Und es hat seine eigene Logik. Eine öffentliche, breit angelegte und von der offiziellen Politik getragene Diskussion in Deutschland kann nicht ohne Carl Schmitt stattfinden. Seine Argumentation zu den Fragen des Krieges und insbesondere zur Frage des gerechten Krieges ist jedoch ein Gift für die international dominierten und von Amerika stark geprägten Vorstellung über Krieg, Frieden und Weltordnung. Dies gilt insbesondere für Wissenschaft, wo Carl Schmitt als Gegner, wenn nicht gar als Feind der westlichen Demokratie bezeichnet wird. Daher ist er weiterhin ein unbequemer Gegner für die offizielle Politik. Beispielweise listet ihn die Webseite „Gegneranalyse“ als einen der gefährlichsten politischen Wortführer antiliberalen Denkens auf.

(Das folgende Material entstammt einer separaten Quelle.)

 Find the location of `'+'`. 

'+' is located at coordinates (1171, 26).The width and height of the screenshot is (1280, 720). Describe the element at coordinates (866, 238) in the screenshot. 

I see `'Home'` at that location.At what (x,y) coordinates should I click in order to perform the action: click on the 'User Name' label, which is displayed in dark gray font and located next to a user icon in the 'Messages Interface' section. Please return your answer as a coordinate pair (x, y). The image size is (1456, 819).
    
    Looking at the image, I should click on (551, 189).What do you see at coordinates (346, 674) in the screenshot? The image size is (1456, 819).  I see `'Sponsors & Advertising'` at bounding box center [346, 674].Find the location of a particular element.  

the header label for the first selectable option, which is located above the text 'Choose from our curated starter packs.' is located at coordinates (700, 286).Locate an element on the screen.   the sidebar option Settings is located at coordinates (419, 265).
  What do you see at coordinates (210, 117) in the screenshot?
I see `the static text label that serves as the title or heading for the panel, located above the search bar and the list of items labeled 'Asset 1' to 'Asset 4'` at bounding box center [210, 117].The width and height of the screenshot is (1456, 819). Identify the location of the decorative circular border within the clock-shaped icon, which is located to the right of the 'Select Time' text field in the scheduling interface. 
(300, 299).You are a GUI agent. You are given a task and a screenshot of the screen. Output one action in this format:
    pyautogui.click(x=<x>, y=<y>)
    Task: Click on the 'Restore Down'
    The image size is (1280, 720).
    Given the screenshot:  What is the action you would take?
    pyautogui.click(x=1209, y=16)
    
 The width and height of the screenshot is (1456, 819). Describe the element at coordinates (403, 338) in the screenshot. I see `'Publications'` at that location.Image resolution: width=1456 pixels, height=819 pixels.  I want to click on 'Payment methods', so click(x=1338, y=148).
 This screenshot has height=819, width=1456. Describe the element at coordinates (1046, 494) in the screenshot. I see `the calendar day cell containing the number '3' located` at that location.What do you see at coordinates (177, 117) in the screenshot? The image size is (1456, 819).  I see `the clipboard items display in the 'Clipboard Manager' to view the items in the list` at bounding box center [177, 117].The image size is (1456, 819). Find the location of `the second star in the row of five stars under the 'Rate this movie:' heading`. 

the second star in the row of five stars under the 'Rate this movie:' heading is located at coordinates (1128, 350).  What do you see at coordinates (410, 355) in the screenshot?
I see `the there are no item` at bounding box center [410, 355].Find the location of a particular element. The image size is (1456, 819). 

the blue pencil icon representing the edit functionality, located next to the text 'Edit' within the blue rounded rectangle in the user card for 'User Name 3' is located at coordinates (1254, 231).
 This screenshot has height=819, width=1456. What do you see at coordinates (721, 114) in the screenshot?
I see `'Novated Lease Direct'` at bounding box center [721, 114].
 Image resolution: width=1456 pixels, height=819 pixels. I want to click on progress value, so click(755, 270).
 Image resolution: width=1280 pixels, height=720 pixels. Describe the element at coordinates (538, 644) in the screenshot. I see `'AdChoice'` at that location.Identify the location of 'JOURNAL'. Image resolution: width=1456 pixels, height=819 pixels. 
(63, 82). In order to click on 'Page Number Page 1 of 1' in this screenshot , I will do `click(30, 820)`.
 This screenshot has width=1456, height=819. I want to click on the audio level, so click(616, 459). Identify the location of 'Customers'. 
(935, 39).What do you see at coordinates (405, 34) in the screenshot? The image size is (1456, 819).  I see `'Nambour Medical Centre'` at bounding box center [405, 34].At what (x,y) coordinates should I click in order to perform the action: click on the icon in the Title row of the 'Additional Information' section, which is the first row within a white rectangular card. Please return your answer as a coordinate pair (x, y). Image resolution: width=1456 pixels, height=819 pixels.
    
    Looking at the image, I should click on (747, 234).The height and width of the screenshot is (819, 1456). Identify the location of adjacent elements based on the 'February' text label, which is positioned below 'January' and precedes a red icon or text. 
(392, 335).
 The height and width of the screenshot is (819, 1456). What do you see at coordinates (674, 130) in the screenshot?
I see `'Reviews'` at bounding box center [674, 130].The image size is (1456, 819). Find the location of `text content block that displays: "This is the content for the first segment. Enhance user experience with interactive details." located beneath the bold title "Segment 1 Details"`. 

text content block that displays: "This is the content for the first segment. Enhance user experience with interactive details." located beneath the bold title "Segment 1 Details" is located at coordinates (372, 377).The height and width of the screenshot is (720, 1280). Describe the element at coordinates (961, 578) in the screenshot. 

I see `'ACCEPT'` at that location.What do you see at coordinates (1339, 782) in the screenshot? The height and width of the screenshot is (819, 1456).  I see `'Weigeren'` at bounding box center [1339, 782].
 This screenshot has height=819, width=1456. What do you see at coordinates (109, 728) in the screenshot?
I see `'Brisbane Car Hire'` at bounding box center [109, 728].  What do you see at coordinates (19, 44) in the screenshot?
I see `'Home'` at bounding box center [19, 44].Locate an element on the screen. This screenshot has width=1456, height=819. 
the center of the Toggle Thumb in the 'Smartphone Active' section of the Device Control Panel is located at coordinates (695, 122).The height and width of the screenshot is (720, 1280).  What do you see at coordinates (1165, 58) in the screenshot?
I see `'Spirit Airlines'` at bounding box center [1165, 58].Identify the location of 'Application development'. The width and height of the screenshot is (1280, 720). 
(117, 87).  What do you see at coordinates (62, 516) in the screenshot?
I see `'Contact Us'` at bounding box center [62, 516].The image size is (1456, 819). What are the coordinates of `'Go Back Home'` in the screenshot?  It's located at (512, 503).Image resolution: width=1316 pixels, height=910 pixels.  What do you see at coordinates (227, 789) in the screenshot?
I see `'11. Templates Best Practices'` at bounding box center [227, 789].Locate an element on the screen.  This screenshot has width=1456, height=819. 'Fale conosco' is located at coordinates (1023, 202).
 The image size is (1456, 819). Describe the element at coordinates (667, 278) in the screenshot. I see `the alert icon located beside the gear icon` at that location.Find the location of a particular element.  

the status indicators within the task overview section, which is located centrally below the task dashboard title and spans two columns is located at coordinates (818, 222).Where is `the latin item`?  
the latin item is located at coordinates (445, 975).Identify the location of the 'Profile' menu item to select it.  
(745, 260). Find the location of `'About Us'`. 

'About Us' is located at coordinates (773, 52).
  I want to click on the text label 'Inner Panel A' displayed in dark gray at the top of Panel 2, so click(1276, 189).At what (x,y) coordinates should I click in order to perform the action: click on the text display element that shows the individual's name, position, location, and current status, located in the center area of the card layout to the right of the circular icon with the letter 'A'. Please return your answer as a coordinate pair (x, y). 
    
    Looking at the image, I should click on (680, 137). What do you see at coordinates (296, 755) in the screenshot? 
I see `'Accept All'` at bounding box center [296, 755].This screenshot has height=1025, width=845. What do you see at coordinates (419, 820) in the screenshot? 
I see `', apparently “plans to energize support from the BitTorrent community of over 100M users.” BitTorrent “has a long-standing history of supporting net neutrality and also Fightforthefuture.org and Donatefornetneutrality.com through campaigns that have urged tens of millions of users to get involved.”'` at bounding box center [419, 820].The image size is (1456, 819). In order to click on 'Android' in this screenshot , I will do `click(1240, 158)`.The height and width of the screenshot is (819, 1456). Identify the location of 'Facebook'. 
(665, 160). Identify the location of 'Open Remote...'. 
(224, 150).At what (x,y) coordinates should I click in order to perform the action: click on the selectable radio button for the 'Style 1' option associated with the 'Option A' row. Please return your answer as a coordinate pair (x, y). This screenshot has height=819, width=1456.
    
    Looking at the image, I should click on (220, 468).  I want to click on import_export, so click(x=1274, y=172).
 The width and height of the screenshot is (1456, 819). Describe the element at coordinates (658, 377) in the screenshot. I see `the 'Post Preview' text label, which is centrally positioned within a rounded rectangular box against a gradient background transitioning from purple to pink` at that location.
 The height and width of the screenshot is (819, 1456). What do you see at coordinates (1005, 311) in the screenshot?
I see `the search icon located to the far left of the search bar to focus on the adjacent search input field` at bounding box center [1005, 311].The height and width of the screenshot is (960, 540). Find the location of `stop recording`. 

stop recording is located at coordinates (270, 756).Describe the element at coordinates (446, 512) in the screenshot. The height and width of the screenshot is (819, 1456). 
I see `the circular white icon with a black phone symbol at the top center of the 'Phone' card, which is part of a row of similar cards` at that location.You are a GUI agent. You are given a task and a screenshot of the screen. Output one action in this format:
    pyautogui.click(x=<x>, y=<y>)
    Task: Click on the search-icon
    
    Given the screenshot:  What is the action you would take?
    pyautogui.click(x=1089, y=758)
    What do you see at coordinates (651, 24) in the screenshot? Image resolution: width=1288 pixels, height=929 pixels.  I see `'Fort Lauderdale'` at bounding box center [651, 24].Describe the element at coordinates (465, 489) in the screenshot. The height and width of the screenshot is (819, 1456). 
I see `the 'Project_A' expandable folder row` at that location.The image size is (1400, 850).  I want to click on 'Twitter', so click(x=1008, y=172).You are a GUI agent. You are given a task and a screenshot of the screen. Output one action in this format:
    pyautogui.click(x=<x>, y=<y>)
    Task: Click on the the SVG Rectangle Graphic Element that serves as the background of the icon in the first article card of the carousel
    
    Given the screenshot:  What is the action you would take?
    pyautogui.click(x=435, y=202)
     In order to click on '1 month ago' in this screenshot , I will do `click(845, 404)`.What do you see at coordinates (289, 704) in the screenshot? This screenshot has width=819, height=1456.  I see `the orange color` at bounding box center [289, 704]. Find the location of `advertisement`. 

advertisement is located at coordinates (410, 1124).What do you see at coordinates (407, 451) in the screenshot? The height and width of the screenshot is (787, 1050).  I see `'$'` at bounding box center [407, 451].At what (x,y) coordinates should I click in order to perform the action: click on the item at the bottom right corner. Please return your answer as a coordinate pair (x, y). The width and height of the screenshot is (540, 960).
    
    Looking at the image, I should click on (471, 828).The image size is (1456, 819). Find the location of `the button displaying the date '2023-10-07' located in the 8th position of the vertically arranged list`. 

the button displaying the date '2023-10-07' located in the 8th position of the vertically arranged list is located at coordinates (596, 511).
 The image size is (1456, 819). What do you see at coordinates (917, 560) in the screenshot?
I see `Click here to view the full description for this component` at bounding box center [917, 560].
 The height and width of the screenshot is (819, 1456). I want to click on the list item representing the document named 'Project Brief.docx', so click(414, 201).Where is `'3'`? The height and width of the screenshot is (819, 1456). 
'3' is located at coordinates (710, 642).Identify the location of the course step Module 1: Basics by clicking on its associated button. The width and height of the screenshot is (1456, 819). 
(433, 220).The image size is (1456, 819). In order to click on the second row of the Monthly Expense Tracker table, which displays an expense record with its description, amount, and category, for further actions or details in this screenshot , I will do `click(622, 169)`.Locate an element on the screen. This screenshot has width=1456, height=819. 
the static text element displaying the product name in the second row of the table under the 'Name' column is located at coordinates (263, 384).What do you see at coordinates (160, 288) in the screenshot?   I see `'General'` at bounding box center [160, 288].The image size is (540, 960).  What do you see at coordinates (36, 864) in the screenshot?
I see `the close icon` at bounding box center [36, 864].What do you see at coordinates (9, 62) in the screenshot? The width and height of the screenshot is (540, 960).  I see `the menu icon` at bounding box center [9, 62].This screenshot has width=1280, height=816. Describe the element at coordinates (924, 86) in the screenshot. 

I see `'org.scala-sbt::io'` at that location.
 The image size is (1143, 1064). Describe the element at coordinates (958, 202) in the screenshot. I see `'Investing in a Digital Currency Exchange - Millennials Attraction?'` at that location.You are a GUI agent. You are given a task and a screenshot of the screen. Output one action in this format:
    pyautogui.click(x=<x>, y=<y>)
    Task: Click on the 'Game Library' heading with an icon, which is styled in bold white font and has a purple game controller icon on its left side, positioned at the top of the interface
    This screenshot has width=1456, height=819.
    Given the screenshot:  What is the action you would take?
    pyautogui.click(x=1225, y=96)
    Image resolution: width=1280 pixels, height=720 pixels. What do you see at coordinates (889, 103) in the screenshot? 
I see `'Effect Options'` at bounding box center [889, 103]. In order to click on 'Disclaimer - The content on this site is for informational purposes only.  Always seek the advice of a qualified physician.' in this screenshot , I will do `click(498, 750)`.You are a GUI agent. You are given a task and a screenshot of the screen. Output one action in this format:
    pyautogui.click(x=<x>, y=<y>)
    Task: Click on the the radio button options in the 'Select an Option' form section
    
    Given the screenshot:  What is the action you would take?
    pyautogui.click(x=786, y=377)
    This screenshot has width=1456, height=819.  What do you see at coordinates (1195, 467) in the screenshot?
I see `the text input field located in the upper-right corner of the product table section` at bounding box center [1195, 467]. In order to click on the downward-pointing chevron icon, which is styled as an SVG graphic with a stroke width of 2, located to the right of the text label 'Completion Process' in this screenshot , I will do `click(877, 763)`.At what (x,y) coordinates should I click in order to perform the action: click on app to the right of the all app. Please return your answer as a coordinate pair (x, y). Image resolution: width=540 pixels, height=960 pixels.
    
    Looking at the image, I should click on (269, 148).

Das Projekt wird vom Zentrum Liberale Moderne (LibMod) durchgeführt, vom BMFSFJ gefördert und von der bpb und dem Bundesprogramm „Demokratie leben“ unterstützt. (3)
Es überrascht nicht, dass Schmitts intellektuelles Erbe in Deutschland außerordentlich negativ bewertet wird. Auf Anfrage „Carl Schmitt heute“ beeilt sich Googel zu antworten: „Schmitt wird heute, wegen seines staatsrechtlichen Einsatzes für den Nationalsozialismus, als Gegner der parlamentarischen Demokratie und des Liberalismus sowie als „Prototyp des gewissenlosen Wissenschaftlers, der jeder Regierung dient, wenn es der eigenen Karriere nutzt“, weithin abgelehnt.“ Und das zu einer Zeit, in der das Interesse an Schmitts Lehre in der ganzen Welt buchstäblich explodiert. Dies wäre nicht möglich gewesen, wenn seine Argumente zu Krieg und Frieden, zu Demokratie und Weltentwicklung, zu Staats- und Völkerrecht nicht den Test der Relevanz bestanden hätten.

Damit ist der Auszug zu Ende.